Problem ▸
Copy each line of the records that includes "Select".

Available data ▸
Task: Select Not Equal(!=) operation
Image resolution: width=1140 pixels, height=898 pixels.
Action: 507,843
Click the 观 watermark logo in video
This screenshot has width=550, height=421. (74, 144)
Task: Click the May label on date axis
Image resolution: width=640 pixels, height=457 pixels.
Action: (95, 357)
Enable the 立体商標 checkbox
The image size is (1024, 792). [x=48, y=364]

...

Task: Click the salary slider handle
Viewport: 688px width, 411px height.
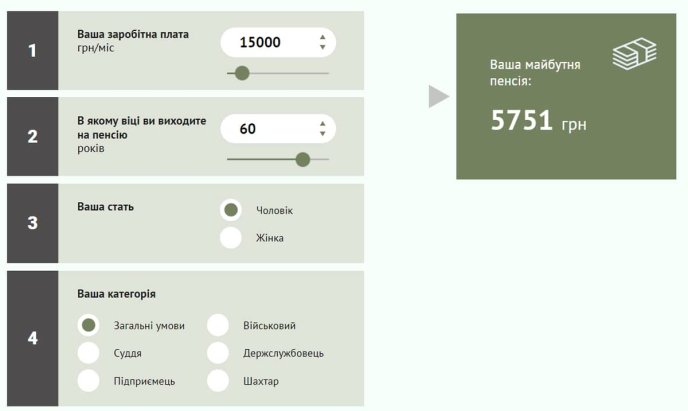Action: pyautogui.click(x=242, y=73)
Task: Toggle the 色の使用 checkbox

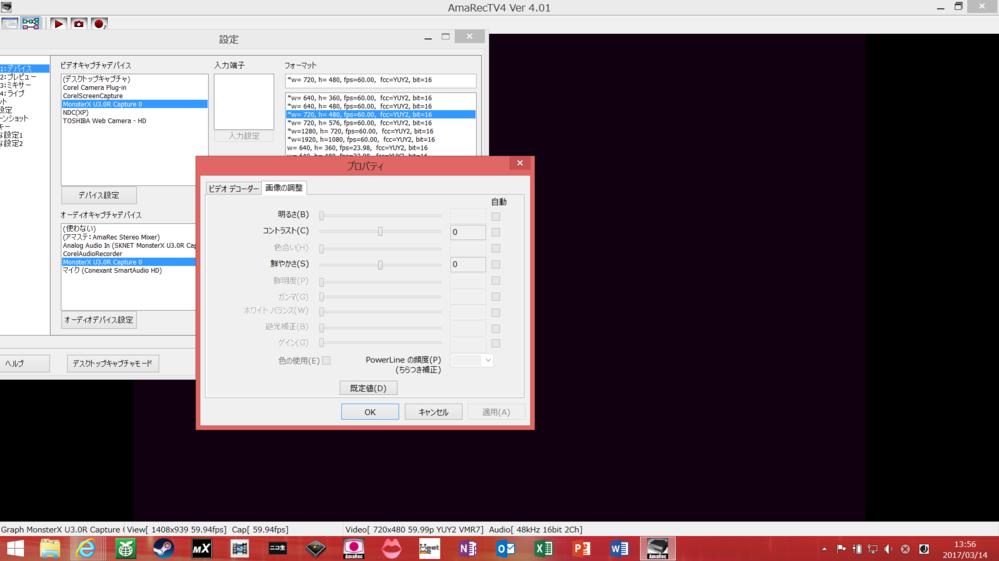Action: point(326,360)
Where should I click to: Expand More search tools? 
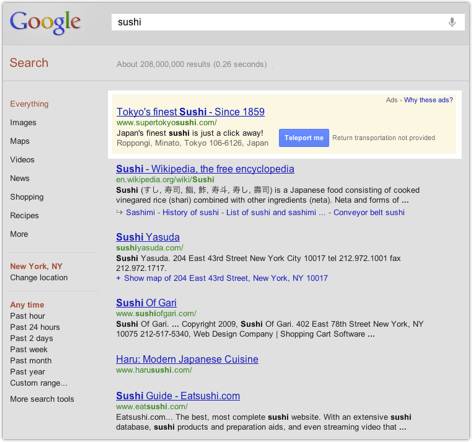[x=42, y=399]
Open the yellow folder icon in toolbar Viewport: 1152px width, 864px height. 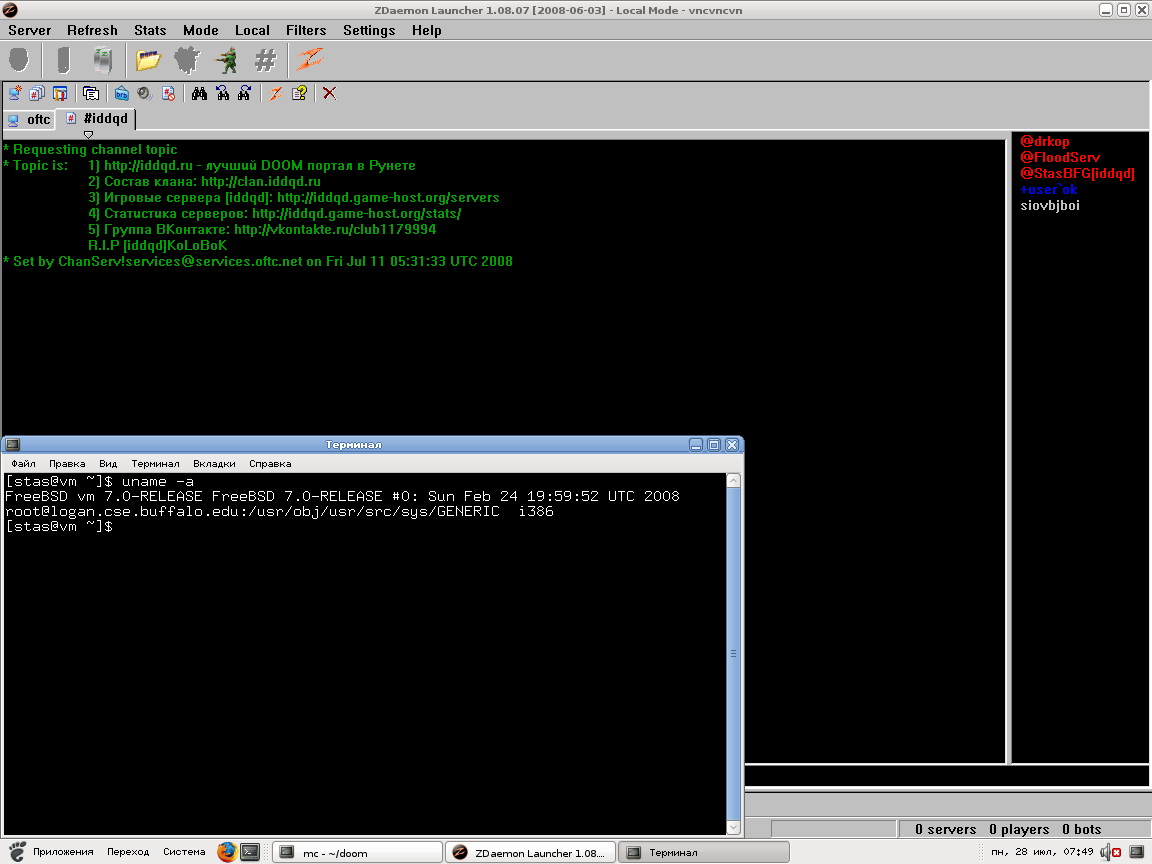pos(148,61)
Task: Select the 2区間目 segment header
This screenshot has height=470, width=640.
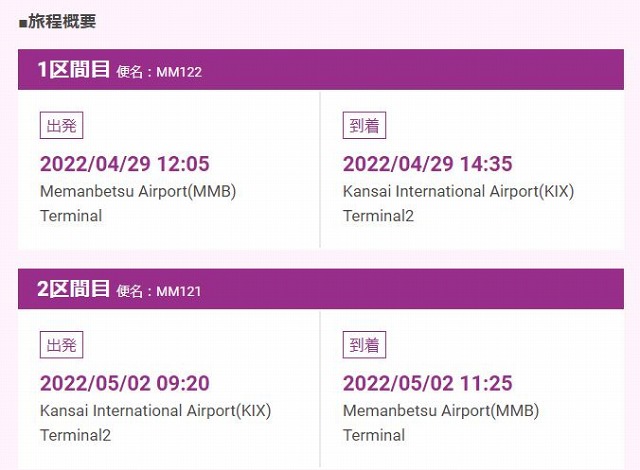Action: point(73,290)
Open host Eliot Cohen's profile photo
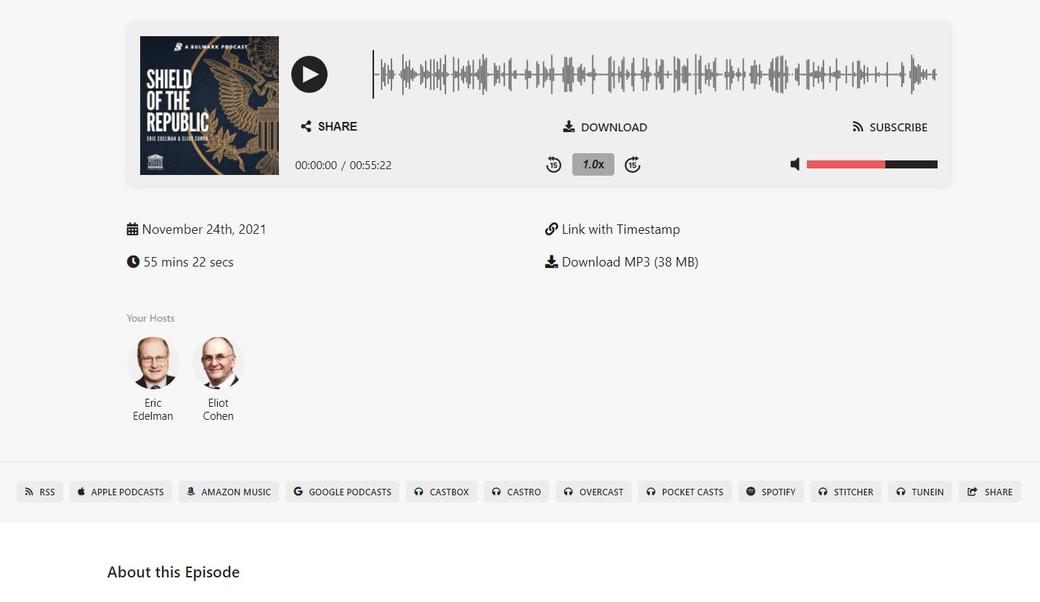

---

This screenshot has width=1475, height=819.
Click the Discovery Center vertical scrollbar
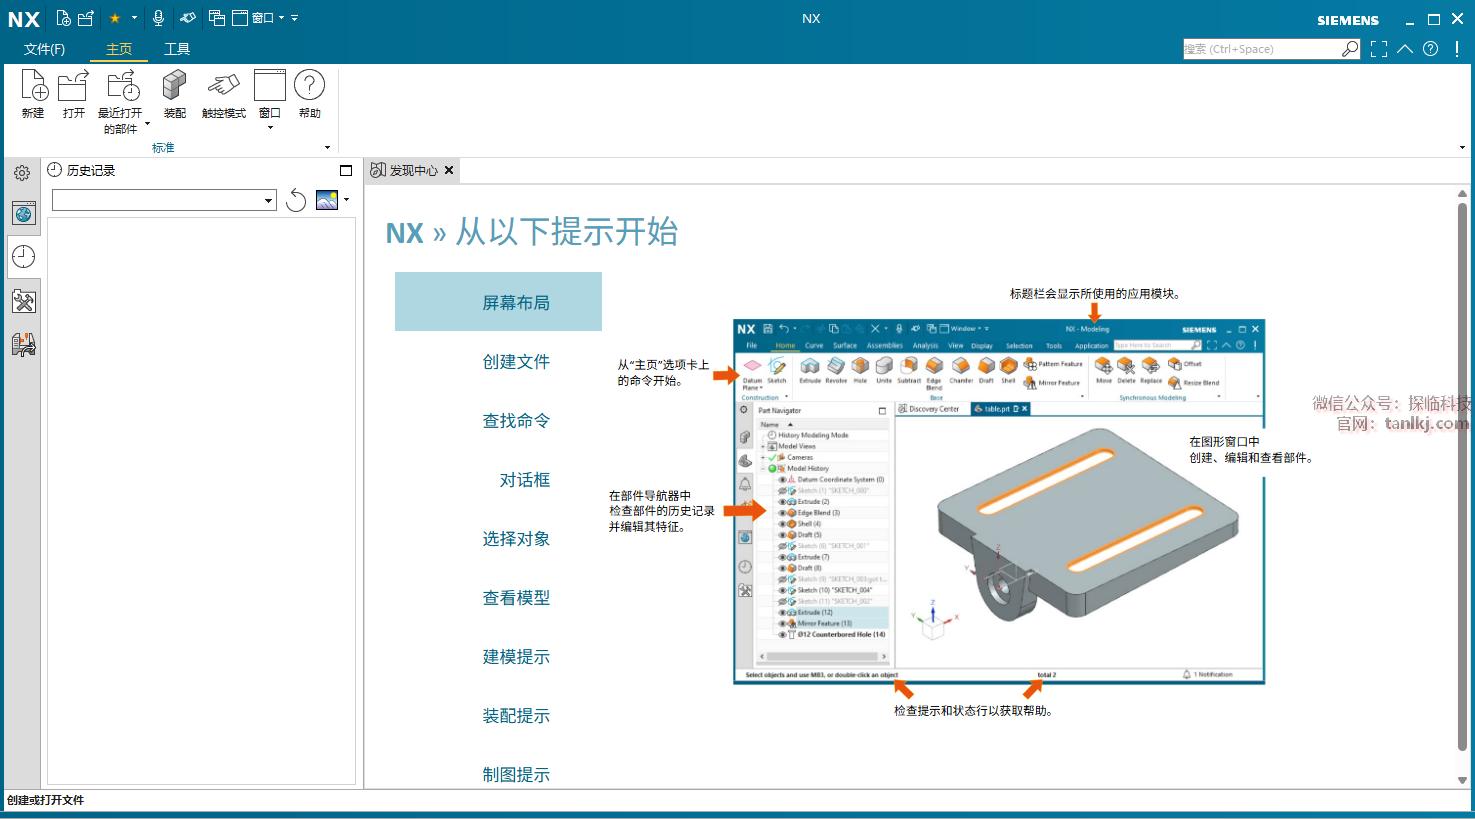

Solution to this exercise ▸
Task: Select Not Equal(!=) operation
Task: Select the 2区間目 segment header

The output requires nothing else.